Explain to your students that their brains are amazing at sorting—like putting all the LEGO pieces together or all the cars together. Today, we're going to use that skill to find the one that doesn't belong—the odd one out!
In coding, a computer needs to know exactly how to sort and group information. Finding the item that is different is a fundamental building block of all computer programs.
Introduce the game of Word Tennis as a fun, fast-paced way to warm up your brains and practice categorization. Explain that in this game, students must quickly think of items that belong in the same group.
Choose two students to come to the front and face off.
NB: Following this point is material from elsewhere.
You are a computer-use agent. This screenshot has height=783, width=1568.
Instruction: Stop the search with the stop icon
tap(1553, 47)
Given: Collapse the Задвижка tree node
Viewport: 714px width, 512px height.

Start with a simple category, such as "fruits." Students take turns naming a fruit (e.g., apple, banana, orange) until one of them either repeats an item or can't think of another one that belongs in the category. The student who can't think of an item is "out" for the round.
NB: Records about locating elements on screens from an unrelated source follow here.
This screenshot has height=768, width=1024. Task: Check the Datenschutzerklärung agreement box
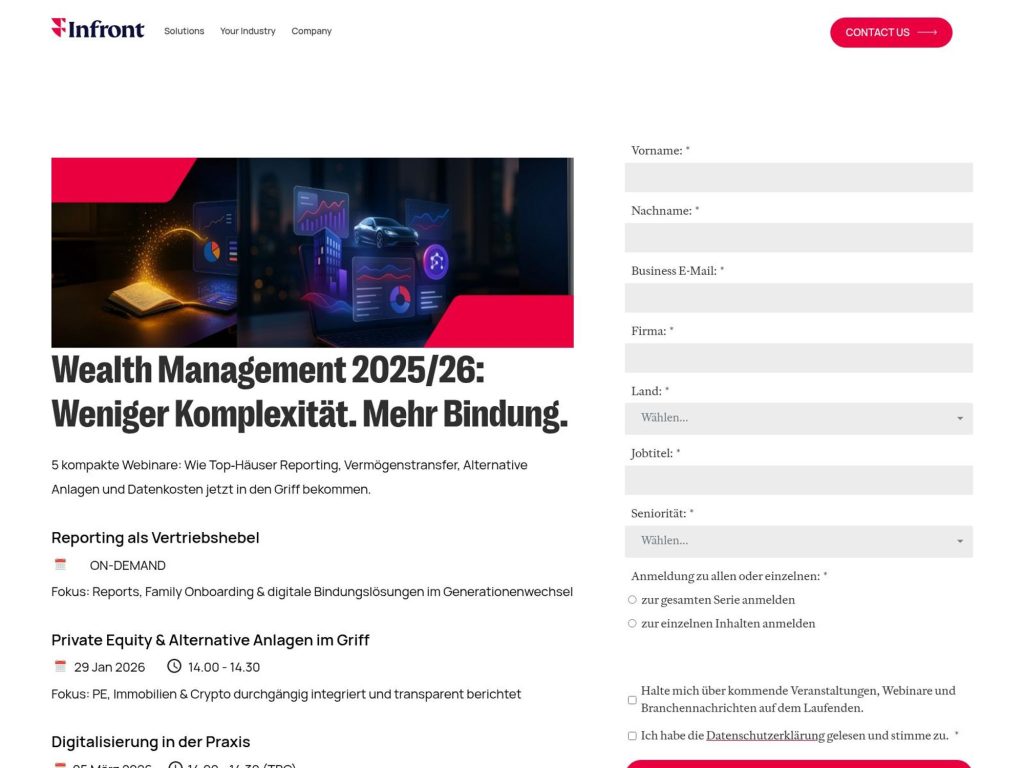(x=632, y=735)
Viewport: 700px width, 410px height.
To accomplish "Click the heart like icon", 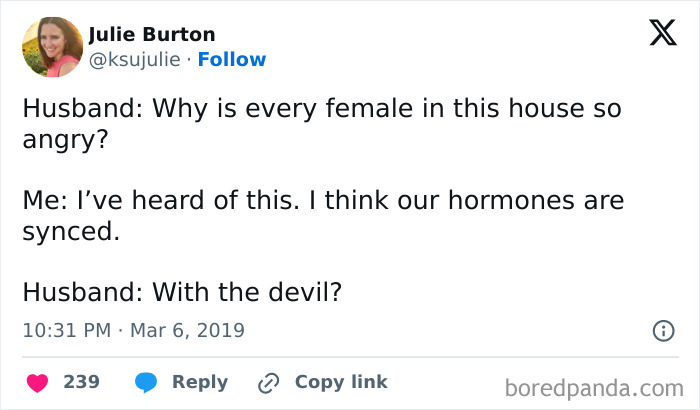I will click(x=37, y=382).
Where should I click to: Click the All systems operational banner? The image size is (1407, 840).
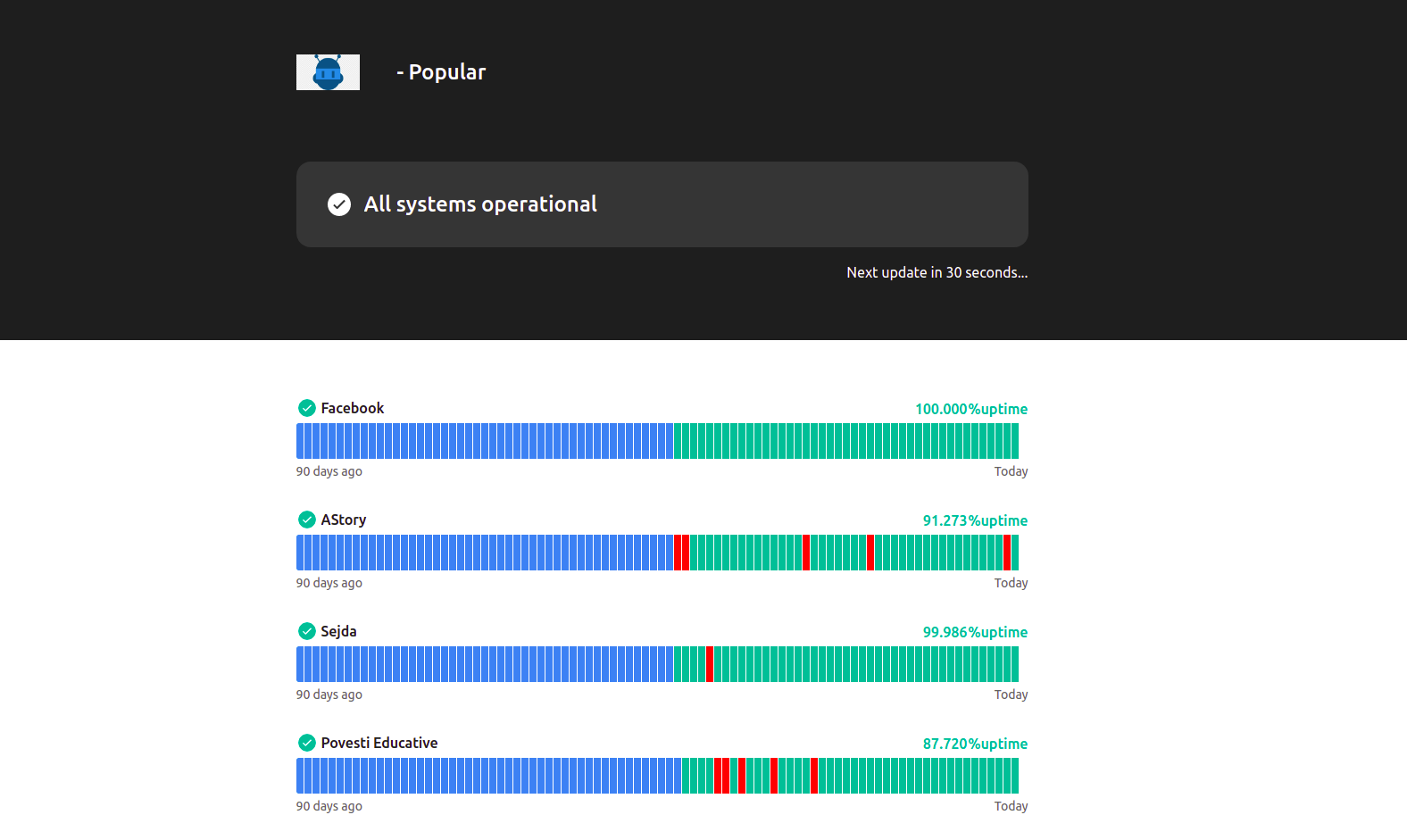click(662, 204)
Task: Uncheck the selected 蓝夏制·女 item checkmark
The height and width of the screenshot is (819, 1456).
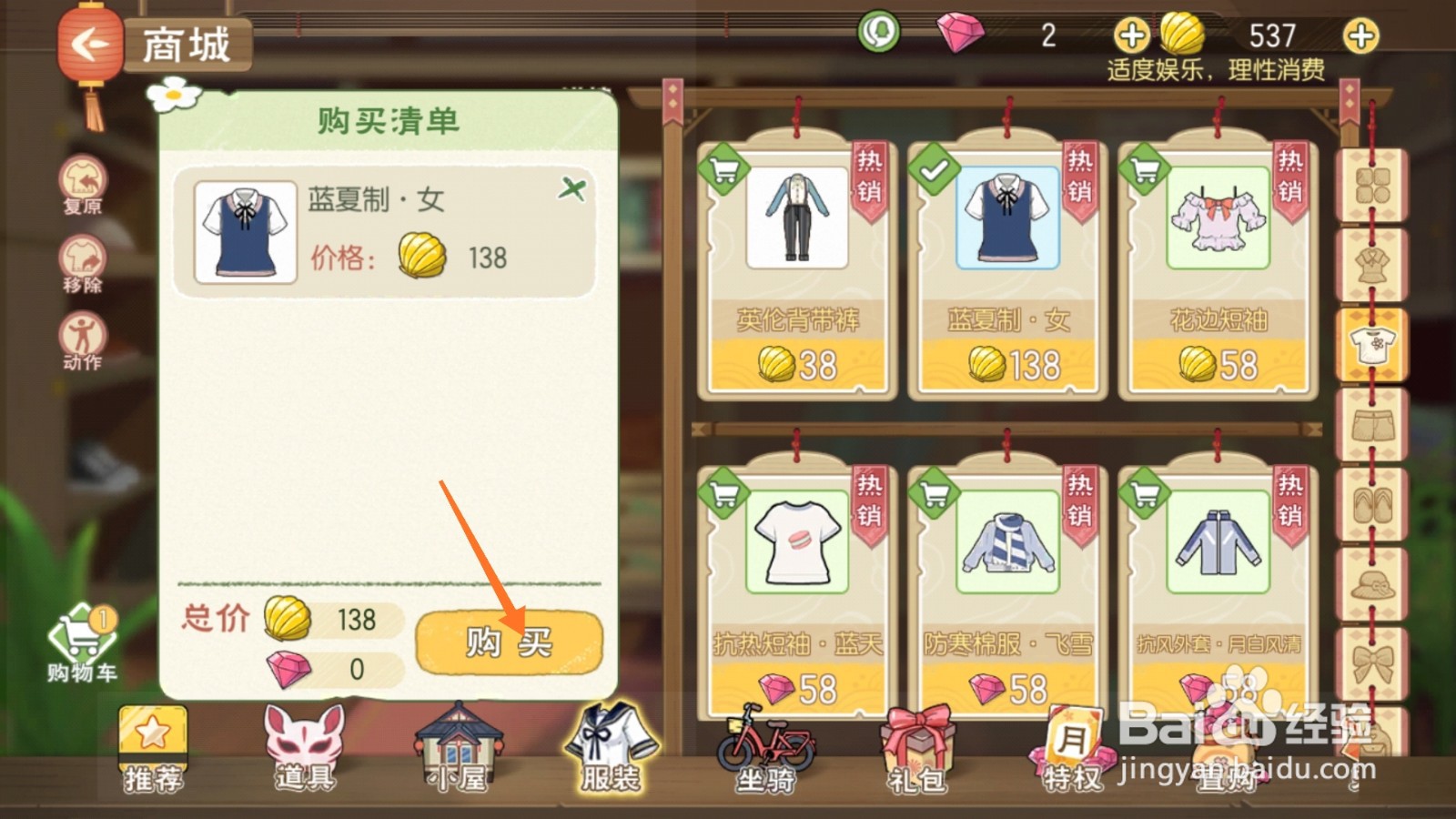Action: [x=934, y=168]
Play a few quick rounds, inviting new students to the front and using different categories (e.g., farm animals, things that are red, clothes we wear). This gets the entire class actively thinking about what items belong together in a specific group.
Display the "What Doesn't Belong" Slideshow on your Interactive Whiteboard.
Explain to the class that each slide shows a group of items, and their job is to find the odd one out—the item that is different from all the rest.
For each slide, ask the students two questions:
"Which item is the outlier (the one that doesn't belong)?"
More importantly: "Can you explain why it doesn't belong?"
Encourage them to name the category or the "rule" that the other items follow (e.g., "The category is 'Things you can eat,' and the shoe doesn't belong."). This skill of identifying the rule and the exception is fundamental to finding errors in computer code.
Well done! Now, gather the class and explain that their work today in finding the "odd one out" is actually a fundamental concept used by computer programmers every single day.
Every time they made a group, they were using categorization. Every time they identified the one item that didn't belong, they were spotting an outlier.
This skill is vital in computer science because:
Data Sorting: Computers use categorization to sort millions of pieces of data—like organizing photos, emails, or files on a website.
Debugging: When a program has a bug, the programmer must look through lines of code to find the outlier—the one instruction that doesn't belong—to fix the entire program.
By mastering how to spot what doesn't belong, your students have practised a core logical skill that is essential to building and fixing technology!